▸ EXERCISE REQUIREMENTS
Only the lines from the start of the data through the one containing "You are a computer-use agent. 554x415 pixels." belong in your answer; return them exactly.

Stored data entries:
· · · ·
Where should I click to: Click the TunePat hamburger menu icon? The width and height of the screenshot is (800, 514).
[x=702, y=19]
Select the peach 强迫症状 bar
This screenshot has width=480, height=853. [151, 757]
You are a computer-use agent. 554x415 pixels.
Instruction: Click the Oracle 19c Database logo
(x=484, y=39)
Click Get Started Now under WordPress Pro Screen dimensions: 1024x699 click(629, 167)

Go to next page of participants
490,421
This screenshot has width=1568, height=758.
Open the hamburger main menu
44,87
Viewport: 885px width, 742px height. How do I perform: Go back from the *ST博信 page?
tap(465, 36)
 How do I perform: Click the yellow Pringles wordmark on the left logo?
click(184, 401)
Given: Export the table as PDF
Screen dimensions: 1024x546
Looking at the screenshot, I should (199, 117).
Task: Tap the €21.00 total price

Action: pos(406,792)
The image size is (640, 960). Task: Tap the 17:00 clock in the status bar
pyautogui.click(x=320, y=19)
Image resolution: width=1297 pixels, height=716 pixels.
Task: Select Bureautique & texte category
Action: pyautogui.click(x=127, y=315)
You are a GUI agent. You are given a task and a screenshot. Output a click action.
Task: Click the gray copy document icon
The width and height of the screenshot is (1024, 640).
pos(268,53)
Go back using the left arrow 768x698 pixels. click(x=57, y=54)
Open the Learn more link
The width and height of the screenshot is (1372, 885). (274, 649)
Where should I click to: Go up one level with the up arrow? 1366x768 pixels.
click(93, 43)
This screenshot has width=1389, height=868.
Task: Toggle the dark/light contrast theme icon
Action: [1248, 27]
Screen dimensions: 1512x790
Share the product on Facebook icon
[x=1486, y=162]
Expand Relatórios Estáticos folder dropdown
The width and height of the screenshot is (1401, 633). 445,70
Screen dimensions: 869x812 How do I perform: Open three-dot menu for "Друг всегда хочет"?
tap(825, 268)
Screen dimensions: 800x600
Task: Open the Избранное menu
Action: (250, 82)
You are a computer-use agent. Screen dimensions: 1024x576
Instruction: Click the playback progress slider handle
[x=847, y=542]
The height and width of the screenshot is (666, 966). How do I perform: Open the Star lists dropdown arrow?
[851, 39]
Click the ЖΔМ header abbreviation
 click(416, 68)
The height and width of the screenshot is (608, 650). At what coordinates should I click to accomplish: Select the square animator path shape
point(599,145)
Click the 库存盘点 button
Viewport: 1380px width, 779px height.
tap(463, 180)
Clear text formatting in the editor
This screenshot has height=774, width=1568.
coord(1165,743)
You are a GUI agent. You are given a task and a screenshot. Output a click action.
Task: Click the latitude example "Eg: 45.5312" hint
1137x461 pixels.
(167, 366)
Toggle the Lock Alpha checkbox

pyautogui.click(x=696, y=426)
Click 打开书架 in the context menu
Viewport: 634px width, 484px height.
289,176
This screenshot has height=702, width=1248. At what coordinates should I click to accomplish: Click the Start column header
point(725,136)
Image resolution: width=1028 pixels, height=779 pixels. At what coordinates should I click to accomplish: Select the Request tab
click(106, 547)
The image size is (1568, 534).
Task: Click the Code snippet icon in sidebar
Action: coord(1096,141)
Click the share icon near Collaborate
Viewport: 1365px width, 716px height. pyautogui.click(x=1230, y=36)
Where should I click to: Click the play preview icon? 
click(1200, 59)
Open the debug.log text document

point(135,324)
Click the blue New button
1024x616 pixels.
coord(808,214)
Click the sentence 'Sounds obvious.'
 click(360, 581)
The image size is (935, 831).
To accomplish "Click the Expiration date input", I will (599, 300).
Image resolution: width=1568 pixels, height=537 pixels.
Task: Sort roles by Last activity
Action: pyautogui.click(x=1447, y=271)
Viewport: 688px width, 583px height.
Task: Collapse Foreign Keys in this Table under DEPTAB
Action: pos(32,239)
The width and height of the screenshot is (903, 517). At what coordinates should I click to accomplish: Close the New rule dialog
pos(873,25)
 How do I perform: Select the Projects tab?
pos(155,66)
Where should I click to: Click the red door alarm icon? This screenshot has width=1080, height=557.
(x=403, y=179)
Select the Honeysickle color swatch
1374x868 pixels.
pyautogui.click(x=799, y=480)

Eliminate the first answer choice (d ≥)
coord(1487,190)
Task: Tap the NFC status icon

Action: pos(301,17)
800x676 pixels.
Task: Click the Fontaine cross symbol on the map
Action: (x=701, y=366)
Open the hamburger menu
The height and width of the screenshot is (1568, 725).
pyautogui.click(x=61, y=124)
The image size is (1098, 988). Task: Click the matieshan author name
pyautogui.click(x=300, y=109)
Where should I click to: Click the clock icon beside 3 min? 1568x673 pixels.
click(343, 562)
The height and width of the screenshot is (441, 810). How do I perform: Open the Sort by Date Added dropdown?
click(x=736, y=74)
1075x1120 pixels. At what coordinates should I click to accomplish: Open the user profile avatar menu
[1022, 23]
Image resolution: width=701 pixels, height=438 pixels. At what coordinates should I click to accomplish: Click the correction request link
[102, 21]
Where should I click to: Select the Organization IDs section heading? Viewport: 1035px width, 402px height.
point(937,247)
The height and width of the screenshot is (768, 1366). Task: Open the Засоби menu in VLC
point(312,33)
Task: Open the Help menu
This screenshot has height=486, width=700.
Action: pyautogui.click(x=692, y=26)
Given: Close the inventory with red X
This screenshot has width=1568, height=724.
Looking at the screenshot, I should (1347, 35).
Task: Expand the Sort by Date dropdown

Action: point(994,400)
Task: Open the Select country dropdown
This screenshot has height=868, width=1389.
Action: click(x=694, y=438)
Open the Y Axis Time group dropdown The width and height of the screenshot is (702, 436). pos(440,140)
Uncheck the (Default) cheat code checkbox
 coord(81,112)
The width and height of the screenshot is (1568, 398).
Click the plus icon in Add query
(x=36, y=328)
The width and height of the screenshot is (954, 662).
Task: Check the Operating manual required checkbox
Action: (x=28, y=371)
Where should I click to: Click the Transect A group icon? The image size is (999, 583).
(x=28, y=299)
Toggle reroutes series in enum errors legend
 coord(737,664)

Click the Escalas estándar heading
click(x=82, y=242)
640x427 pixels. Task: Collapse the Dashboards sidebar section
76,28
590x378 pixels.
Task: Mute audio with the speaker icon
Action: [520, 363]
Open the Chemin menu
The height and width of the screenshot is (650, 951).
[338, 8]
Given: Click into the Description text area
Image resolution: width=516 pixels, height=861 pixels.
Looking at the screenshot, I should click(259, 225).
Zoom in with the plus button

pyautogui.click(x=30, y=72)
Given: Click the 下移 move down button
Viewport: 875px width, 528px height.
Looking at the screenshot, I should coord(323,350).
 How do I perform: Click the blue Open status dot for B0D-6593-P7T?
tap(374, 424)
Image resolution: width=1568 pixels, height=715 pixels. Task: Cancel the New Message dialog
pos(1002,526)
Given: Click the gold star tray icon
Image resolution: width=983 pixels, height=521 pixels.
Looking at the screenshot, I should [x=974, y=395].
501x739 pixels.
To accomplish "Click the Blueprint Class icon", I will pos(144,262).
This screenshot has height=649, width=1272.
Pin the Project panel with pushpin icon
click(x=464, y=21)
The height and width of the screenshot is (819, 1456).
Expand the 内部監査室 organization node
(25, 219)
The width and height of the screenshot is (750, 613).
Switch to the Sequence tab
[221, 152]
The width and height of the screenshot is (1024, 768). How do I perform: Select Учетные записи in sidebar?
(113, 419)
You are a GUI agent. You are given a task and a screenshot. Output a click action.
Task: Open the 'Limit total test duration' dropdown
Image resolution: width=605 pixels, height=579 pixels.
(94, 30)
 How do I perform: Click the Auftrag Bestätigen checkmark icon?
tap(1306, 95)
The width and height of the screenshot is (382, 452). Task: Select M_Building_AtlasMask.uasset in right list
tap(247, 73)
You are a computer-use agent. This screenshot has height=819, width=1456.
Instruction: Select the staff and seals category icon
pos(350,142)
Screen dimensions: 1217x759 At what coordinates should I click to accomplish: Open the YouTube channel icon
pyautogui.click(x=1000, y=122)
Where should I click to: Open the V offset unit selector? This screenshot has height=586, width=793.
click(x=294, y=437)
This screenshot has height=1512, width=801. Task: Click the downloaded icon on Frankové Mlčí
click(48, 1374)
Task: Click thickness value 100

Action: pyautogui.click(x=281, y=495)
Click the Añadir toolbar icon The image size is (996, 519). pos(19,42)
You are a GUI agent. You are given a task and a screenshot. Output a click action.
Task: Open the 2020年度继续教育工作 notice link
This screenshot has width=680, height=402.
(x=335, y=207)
· · · ·
▸ SOLUTION TO THE PROBLEM
Where should I click to: Click the TunePat hamburger menu icon? The width and height of the screenshot is (800, 514).
[x=702, y=19]
Select the peach 强迫症状 bar
This screenshot has width=480, height=853. [151, 757]
You are a computer-use agent. 554x415 pixels.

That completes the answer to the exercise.